▶ [Page]:

-------

10 things you should be doing on your Facebook page

With too much information out there about what to do and what not to do on your Facebook page, it gets a little noisy. I’d be straight up with one thing though: It’s good to listen to gurus and experts but doesn’t forget to “listen” to your target audience as well.

In the end, I find that well performing Facebook pages were doing everything I have listed below and eventually did great in converting their Facebook likes and audience to real customers.

Regularly checking Facebook Insights

Regularly checking insights and finding out if there is a trend – that is something anyone who wants to grow their Facebook pages should do. Thinking that you know what your audience wants more than they do will set you up to fail.

Find out – what type of content do they react to. What time of day has the most views?

Completing your Facebook page’s information and About section.

Don’t laugh. This happens- maybe you’re just in a hurry in creating the page or did not think it mattered at all.

-------

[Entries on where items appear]
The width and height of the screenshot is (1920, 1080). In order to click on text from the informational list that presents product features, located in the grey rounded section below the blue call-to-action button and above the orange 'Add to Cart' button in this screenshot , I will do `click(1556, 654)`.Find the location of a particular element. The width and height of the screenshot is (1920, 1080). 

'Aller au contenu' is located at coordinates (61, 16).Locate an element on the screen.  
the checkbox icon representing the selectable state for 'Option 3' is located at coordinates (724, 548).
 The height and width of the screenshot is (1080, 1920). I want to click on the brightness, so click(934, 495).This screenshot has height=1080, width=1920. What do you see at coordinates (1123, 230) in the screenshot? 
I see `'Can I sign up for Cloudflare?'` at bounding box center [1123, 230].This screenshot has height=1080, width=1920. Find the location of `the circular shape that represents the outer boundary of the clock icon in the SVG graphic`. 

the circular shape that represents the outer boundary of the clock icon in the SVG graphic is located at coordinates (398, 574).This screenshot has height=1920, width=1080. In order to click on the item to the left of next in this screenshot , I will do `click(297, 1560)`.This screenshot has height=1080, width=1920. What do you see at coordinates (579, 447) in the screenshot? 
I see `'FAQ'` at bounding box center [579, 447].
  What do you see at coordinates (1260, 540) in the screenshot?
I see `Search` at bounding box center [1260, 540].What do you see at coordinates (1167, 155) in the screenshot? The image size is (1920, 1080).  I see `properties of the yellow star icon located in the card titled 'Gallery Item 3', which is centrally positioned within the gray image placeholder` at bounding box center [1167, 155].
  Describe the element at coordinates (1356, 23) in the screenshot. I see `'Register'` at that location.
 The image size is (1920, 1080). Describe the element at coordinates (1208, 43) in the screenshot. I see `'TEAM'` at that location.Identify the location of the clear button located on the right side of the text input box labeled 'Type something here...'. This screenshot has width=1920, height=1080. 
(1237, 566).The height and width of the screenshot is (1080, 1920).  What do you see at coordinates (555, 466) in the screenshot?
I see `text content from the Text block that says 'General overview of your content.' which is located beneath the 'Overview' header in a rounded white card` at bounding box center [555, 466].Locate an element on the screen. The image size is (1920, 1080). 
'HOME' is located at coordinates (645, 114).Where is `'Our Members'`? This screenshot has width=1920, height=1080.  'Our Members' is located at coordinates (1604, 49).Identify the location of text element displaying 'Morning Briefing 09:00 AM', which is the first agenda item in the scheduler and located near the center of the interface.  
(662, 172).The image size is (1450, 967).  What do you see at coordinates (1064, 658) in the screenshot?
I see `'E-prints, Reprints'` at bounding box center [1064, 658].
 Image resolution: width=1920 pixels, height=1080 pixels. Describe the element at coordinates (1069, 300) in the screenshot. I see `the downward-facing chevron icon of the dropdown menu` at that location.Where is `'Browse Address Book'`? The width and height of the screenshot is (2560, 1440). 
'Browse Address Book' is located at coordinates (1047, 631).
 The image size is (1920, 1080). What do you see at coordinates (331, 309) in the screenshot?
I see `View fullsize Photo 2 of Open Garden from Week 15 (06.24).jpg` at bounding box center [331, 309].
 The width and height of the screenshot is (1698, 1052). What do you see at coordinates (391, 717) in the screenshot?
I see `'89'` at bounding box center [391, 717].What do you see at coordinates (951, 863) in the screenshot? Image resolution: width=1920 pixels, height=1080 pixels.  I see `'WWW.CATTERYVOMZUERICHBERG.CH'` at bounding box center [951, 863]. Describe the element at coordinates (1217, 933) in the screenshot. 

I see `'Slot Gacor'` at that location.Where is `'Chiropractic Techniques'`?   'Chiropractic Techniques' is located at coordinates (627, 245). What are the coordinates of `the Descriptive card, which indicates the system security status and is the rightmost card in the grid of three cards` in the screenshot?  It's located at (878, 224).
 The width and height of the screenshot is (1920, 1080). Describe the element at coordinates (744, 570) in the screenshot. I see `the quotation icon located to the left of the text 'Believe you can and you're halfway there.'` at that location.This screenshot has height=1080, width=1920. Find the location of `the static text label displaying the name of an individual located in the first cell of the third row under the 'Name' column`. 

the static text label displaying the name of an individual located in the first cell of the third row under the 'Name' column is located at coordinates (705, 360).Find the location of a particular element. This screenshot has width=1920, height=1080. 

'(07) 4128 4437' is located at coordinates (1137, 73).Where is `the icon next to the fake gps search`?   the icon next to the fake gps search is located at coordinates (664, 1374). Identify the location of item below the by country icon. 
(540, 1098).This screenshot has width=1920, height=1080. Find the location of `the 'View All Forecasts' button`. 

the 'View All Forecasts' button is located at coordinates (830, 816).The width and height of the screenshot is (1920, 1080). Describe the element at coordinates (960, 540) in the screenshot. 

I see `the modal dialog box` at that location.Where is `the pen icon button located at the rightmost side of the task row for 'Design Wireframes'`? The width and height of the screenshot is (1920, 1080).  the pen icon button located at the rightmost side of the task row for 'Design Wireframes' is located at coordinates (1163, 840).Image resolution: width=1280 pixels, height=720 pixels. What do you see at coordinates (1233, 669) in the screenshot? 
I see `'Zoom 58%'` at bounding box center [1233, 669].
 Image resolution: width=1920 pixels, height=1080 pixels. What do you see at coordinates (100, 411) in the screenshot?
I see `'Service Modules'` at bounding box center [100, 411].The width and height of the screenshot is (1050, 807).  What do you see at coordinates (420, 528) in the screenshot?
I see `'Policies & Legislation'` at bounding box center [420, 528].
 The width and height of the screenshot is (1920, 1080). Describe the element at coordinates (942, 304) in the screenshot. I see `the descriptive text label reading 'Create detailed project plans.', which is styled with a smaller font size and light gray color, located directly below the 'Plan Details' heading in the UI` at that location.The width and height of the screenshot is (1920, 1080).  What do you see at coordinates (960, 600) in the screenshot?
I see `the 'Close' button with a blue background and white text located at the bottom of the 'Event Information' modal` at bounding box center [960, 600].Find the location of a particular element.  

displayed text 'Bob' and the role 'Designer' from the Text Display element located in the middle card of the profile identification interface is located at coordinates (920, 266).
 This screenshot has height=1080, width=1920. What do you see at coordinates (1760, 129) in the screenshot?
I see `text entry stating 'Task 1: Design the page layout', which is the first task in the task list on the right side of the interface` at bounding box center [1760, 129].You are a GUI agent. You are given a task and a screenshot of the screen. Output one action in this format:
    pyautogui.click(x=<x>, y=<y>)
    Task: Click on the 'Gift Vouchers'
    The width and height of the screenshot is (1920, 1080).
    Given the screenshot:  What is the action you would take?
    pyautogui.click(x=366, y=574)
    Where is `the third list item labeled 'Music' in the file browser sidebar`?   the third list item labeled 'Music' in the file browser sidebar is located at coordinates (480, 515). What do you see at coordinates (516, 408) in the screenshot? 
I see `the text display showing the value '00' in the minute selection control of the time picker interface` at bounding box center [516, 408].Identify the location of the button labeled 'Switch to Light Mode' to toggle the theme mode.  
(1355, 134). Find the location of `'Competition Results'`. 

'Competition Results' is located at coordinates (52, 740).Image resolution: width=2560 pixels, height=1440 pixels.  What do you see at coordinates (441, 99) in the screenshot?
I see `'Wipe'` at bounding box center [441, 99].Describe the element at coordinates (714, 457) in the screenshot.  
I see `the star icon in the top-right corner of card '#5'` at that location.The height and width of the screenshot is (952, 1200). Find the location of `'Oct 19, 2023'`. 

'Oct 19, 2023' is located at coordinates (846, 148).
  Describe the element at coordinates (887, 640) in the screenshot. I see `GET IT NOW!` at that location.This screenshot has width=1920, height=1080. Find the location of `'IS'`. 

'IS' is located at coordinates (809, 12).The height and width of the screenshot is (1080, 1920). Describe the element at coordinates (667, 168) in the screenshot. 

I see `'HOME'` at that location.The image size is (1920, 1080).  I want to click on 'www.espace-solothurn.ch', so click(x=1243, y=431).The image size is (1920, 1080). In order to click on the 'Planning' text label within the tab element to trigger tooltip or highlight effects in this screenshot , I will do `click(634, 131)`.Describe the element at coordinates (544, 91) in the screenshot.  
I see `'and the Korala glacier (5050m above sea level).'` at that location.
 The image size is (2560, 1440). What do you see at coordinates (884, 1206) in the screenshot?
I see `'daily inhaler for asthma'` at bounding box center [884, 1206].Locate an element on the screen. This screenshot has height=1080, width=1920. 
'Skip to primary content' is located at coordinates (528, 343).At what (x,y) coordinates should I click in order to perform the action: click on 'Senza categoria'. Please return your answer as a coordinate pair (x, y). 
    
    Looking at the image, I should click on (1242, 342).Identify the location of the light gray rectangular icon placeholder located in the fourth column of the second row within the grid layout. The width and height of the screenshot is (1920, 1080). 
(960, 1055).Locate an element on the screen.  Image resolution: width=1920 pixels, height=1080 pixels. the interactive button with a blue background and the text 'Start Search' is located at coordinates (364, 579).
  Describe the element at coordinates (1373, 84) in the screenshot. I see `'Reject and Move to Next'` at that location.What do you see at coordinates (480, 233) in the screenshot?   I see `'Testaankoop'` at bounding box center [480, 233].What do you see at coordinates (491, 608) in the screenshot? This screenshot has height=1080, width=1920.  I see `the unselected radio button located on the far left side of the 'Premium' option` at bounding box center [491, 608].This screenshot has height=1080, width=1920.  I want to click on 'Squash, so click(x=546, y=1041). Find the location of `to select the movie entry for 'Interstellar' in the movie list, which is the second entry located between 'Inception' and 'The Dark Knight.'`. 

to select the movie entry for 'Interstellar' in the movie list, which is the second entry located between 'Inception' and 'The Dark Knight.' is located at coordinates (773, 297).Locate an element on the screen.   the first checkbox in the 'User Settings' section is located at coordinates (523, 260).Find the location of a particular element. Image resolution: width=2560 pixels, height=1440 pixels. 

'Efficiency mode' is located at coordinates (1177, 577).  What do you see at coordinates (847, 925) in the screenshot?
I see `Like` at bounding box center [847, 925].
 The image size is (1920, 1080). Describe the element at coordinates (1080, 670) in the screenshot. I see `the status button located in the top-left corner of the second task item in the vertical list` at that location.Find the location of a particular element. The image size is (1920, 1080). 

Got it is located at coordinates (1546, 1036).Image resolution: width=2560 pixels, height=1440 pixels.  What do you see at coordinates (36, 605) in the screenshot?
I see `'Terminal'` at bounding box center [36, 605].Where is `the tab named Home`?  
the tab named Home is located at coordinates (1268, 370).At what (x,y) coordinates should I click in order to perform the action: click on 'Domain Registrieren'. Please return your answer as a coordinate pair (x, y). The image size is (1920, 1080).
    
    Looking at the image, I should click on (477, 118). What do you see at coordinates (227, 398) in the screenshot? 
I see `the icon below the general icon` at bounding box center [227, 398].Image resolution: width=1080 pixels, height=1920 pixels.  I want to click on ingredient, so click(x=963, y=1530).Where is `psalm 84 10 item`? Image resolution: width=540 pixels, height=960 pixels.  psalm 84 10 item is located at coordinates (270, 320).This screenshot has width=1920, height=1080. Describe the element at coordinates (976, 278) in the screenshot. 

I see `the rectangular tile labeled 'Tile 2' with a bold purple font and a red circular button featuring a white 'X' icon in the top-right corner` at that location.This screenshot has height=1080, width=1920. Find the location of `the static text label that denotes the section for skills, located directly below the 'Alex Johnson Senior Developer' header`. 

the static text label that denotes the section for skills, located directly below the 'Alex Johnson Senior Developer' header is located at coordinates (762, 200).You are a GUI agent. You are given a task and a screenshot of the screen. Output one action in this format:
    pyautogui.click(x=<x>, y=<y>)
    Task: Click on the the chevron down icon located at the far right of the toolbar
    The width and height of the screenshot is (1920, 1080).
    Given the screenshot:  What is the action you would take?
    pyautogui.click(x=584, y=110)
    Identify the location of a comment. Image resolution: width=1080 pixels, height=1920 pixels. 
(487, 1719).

-------

▶ [Set task 1]:
From the article on Facebook page tips, copy out word for word everything from "10 things you" down to "the most views?".
▶ [Set task 2]:
Extend the article on Facebook page tips, picking up after its final sentence.

▶ [Answer 1]:
10 things you should be doing on your Facebook page

With too much information out there about what to do and what not to do on your Facebook page, it gets a little noisy. I’d be straight up with one thing though: It’s good to listen to gurus and experts but doesn’t forget to “listen” to your target audience as well.

In the end, I find that well performing Facebook pages were doing everything I have listed below and eventually did great in converting their Facebook likes and audience to real customers.

Regularly checking Facebook Insights

Regularly checking insights and finding out if there is a trend – that is something anyone who wants to grow their Facebook pages should do. Thinking that you know what your audience wants more than they do will set you up to fail.

Find out – what type of content do they react to. What time of day has the most views?

▶ [Answer 2]:
It’s hard to say what good pages have in common, but almost all pages that are doing bad has a lot of holes in their About section.
Imagine a potential customer finally wants to buy your product but can’t find a piece of information in your posts, they would normally check out your About section for a phone number or website. And if it’s not there?

Sure they can send you a message on Facebook anyway – but what if no one was there to answer right away?

Post more images and videos

Too much text is boring. Unless that’s what your audience prefers, but most often than not – pictures and videos get more interaction. Humans are visual animals. Don’t forget that.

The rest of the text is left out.